Exercise: Arrange the entries as a Markdown table with the columns Row and Line, giving each line a number and leaving out blank lines. Begin at the first line of the entries and stop after the line that contains "click(x=199, y=402)".

Data listing:
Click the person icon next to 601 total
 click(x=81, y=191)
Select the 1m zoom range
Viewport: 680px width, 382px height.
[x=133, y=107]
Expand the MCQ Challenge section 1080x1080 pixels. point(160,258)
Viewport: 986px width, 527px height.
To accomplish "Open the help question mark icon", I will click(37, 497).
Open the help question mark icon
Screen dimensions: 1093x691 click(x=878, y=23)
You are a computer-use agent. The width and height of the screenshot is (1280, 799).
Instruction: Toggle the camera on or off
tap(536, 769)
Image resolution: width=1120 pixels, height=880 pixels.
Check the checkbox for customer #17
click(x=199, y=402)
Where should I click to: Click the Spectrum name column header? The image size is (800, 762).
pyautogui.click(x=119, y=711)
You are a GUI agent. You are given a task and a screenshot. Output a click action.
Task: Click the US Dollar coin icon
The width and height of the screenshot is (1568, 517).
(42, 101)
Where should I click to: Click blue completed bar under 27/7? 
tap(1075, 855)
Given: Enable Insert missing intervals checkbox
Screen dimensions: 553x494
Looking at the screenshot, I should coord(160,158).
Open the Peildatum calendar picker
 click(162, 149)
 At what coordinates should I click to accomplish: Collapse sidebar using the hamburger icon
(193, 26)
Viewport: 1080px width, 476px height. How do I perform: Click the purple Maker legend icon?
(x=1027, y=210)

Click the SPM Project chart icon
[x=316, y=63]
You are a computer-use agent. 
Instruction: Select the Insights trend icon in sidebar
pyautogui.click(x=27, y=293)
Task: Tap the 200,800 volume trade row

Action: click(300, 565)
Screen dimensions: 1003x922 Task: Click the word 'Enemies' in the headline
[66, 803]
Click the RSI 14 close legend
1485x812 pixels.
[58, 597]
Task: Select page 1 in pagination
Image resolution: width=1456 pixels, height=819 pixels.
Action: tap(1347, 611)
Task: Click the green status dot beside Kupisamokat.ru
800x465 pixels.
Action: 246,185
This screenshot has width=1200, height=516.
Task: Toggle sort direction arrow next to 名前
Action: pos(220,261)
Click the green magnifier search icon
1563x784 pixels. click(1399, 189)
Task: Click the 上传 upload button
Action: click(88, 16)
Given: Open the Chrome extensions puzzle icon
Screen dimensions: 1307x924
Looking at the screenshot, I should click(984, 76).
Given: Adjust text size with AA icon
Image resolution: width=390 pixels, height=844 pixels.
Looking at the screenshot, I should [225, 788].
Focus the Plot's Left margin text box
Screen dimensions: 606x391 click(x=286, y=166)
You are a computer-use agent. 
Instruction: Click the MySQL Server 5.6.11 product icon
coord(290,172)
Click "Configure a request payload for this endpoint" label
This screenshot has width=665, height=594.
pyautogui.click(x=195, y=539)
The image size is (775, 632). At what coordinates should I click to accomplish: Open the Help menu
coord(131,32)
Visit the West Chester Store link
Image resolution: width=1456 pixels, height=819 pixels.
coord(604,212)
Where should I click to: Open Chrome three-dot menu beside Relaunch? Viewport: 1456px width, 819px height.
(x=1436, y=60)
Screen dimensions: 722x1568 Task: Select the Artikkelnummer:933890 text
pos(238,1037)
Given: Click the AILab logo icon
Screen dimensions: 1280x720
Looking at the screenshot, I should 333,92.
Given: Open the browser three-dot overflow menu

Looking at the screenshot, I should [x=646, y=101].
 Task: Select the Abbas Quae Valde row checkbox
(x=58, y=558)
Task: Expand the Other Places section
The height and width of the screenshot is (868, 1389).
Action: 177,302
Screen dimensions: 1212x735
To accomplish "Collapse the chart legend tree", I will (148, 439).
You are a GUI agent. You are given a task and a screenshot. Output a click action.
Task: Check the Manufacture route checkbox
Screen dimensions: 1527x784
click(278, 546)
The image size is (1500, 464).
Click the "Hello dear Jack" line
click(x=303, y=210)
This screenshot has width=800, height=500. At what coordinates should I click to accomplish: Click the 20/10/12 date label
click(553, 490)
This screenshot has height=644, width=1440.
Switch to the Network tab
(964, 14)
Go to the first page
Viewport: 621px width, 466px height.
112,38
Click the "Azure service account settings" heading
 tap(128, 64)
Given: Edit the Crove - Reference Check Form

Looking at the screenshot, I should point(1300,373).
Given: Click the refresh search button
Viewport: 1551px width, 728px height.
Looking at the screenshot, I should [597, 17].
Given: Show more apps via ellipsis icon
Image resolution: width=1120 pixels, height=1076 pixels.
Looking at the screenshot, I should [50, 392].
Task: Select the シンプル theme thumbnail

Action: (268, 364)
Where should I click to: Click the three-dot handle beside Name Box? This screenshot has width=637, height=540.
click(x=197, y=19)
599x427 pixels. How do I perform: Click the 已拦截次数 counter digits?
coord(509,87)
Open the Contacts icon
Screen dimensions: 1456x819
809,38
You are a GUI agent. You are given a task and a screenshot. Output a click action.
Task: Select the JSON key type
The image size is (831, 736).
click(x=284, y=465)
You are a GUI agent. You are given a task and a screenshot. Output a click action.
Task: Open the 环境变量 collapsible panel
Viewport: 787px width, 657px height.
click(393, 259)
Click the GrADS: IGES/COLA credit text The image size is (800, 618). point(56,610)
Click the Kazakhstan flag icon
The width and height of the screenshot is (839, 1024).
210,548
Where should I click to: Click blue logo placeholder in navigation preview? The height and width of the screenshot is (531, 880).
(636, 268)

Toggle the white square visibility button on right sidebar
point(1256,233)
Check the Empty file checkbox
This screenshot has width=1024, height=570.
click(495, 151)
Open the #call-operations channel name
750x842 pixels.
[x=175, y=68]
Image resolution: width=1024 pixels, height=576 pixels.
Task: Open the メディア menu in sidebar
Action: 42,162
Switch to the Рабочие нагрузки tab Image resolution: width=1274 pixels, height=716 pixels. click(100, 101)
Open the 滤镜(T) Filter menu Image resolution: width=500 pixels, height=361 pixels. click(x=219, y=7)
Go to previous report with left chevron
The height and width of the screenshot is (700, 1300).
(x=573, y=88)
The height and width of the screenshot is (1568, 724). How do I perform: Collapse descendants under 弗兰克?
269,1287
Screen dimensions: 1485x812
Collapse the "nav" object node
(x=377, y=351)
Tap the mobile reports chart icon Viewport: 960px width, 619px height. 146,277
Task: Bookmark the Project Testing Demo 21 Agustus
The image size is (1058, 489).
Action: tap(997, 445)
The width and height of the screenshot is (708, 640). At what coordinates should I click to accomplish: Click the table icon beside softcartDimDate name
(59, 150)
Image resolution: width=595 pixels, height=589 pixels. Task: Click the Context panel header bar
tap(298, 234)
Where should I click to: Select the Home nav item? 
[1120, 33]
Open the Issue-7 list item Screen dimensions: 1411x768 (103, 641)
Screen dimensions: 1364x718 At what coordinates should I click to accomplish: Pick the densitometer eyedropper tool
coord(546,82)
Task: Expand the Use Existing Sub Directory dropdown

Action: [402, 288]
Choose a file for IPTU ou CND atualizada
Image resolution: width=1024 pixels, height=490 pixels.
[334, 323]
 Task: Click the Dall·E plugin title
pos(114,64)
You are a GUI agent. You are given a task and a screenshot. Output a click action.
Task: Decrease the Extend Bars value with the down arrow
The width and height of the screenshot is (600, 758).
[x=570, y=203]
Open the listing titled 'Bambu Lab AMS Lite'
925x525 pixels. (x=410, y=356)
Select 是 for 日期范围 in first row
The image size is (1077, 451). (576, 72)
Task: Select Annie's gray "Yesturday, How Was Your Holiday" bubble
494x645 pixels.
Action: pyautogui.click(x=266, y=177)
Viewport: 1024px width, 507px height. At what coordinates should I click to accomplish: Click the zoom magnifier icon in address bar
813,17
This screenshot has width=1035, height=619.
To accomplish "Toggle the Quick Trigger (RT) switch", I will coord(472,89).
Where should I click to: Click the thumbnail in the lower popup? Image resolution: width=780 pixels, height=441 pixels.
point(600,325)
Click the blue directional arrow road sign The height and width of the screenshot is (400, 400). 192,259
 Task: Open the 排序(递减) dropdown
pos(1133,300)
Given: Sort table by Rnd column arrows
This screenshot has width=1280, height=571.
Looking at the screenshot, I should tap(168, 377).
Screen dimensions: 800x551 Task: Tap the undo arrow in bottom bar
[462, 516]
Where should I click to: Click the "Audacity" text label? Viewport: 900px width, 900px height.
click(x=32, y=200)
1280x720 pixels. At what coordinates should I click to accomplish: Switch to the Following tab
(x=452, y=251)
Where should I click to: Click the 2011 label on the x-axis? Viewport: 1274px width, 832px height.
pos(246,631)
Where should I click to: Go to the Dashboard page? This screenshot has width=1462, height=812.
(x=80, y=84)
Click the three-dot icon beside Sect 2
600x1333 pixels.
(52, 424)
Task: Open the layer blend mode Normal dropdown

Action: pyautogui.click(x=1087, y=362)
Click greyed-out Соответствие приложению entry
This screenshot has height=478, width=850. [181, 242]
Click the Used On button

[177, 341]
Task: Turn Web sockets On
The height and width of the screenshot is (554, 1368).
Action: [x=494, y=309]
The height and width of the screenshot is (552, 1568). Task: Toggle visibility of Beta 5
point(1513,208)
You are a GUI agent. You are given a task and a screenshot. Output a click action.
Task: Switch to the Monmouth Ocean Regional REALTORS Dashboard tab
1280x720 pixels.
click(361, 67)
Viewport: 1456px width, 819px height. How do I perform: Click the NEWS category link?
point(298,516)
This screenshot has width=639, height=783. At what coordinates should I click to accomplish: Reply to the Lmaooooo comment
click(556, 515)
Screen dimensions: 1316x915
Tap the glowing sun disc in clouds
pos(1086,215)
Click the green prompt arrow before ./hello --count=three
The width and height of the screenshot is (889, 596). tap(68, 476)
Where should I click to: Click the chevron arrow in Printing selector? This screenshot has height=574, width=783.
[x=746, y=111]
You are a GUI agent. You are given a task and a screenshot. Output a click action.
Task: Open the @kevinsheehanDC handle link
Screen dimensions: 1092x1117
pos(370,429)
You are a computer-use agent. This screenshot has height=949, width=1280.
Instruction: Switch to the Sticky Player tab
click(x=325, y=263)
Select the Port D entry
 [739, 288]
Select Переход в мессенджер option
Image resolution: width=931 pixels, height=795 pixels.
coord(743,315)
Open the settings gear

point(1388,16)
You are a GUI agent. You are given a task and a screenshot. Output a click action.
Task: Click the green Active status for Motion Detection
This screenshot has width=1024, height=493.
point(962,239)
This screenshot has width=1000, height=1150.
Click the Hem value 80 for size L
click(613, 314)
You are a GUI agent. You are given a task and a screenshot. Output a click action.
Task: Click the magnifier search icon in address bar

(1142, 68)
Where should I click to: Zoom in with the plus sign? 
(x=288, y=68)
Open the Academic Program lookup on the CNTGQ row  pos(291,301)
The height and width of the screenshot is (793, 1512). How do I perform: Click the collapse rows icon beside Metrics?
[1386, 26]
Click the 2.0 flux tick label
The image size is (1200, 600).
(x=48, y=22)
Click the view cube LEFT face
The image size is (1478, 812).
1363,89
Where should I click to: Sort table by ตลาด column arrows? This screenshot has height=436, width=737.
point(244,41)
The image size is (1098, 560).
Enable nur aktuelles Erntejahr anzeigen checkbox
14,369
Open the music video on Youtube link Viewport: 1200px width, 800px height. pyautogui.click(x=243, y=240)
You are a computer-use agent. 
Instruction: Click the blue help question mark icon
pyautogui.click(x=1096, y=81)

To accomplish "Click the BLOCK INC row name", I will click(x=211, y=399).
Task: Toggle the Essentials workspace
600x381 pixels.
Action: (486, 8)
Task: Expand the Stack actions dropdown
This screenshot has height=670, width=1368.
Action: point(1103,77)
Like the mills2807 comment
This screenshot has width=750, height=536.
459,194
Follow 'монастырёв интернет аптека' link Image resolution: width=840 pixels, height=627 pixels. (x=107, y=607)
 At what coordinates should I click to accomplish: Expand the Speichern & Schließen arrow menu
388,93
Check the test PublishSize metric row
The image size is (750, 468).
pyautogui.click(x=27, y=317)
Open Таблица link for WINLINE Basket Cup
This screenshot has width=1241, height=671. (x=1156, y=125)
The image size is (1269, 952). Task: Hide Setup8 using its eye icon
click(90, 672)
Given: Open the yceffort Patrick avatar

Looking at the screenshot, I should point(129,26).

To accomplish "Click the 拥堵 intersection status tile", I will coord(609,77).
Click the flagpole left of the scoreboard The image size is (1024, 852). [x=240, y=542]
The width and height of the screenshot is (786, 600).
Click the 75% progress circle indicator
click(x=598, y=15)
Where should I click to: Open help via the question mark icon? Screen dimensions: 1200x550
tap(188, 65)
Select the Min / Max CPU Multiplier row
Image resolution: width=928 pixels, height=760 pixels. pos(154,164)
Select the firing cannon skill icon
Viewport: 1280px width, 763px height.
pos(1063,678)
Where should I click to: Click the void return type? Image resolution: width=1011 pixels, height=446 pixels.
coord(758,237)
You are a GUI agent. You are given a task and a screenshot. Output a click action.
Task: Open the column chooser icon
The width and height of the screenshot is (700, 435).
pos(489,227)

Answer to the problem:
| Row | Line |
|---|---|
| 1 | Click the person icon next to 601 total |
| 2 |  click(x=81, y=191) |
| 3 | Select the 1m zoom range |
| 4 | Viewport: 680px width, 382px height. |
| 5 | [x=133, y=107] |
| 6 | Expand the MCQ Challenge section 1080x1080 pixels. point(160,258) |
| 7 | Viewport: 986px width, 527px height. |
| 8 | To accomplish "Open the help question mark icon", I will click(37, 497). |
| 9 | Open the help question mark icon |
| 10 | Screen dimensions: 1093x691 click(x=878, y=23) |
| 11 | You are a computer-use agent. The width and height of the screenshot is (1280, 799). |
| 12 | Instruction: Toggle the camera on or off |
| 13 | tap(536, 769) |
| 14 | Image resolution: width=1120 pixels, height=880 pixels. |
| 15 | Check the checkbox for customer #17 |
| 16 | click(x=199, y=402) |